Which of the following code blocks successfully completes this task?

A. Option E
B. Option C
C. Option A
D. Option D
E. Option B
正解:C
解説: (Pass4Test メンバーにのみ表示されます)
質問 2:
A data engineering team has two tables. The first table march_transactions is a collection of all retail transactions in the month of March. The second table april_transactions is a collection of all retail transactions in the month of April. There are no duplicate records between the tables.
Which of the following commands should be run to create a new table all_transactions that contains all records from march_transactions and april_transactions without duplicate records?
A. CREATE TABLE all_transactions AS
SELECT * FROM march_transactions
INTERSECT SELECT * from april_transactions;
B. CREATE TABLE all_transactions AS
SELECT * FROM march_transactions
OUTER JOIN SELECT * FROM april_transactions;
C. CREATE TABLE all_transactions AS
SELECT * FROM march_transactions
MERGE SELECT * FROM april_transactions;
D. CREATE TABLE all_transactions AS
SELECT * FROM march_transactions
UNION SELECT * FROM april_transactions;
E. CREATE TABLE all_transactions AS
SELECT * FROM march_transactions
INNER JOIN SELECT * FROM april_transactions;
正解:D
解説: (Pass4Test メンバーにのみ表示されます)
質問 3:
A data analyst has created a Delta table sales that is used by the entire data analysis team.
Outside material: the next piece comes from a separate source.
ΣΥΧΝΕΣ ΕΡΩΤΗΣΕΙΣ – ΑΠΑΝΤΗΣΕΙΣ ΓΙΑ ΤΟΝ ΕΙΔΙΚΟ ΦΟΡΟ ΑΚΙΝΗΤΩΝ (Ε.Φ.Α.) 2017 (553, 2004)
They want help from the data engineering team to implement a series of tests to ensure the data is clean. However, the data engineering team uses Python for its tests rather than SQL.
Which of the following commands could the data engineering team use to access sales in PySpark?
A. spark.delta.table("sales")
B. There is no way to share data between PySpark and SQL.
C. SELECT * FROM sales
D. spark.sql("sales")
E. spark.table("sales")
正解:E
解説: (Pass4Test メンバーにのみ表示されます)
質問 4:
Which of the following is hosted completely in the control plane of the classic Databricks architecture?
A. Databricks Filesystem
B. Worker node
C. Databricks web application
D. JDBC data source
E. Driver node
正解:C
解説: (Pass4Test メンバーにのみ表示されます)
質問 5:
A data engineer that is new to using Python needs to create a Python function to add two integers together and return the sum?
Which of the following code blocks can the data engineer use to complete this task?
A.

B.

C.

D.

E.

正解:D
解説: (Pass4Test メンバーにのみ表示されます)
Minai -
今回も、Pass4Testさんに感謝します。Databricks-Certified-Data-Engineer-Associateの問題集を購入し、勉強して無事にごうかくすることができました。